As you of course know, a DAW is not just another software. It is more like an operating system, which a lot of working will be based on. That’s why it needs to adapt to recent time, staying flexible, but also stay compatible. I think Apple did it right in the past, throwing away outdated stuff from time to time. But now they are also throwing away very useful stuff, and not for sake of a better development experience, but for their very own autistic ideas. Windows is kind of opposite, you still can feel the dos core inside (even it was removed). Windows stays compatible, that’s true. But also is the worst example how to create a monolith, never changing, very, very outdated base structure. Like “all ideas already were thought”, which of course is completely nonsense.

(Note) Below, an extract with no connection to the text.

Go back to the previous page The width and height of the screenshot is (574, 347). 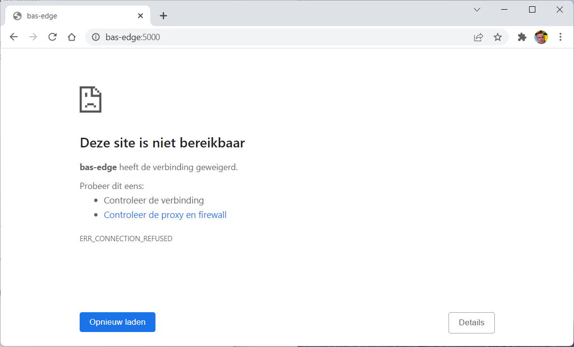(14, 37)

So a general approach for a progressing, complex “OS” may be to reduce complexity from time to time, remove redundant structures, only keep the most flexible one. If you don’t do, you will end up like Microsoft or Apple (since they also adding lots of nonsense stuff on top lately).
FYI almost all people I was talking to, mostly on IRC, even wanted MORE change when 3.0/3.1 came out, not less. So from my point of view, I cannot say that Renoise users always want Renoise to be a better Fasttracker. Maybe those people just do not write in here anymore, or already switched.
Everything seems to come down to resources and priority. With smaller resources, it seems only natural to focus on ‘desired features’ rather than long-term structural changes.
I also think the concept of patterns is a bit dated and flawed. Imo and optimally, patterns boundaries should just be an arbitrary way of visualizing the song structure.
Realistically, maybe it would be possible to let us have a try at a different workflow by allowing an “infinite” number of lines in a pattern? Single-pattern mode. Maybe simple operations would become too slow, like insert/remove line?
With such a workflow, I envision:
- using customized F9-F12 navigation keys (jump to 1/4, 2/4, 3/4 of the current beat in a long pattern)
- old style patterns can be used as scratch pads (notes)
- pestering the forum with requests about optionally changing the left line numbers to beat/measure indications, or other visual cues.
I could see myself tracking in that style, instead of dividing everything into patterns (not a big fan of the PM though). Let us have a taste and evaluate?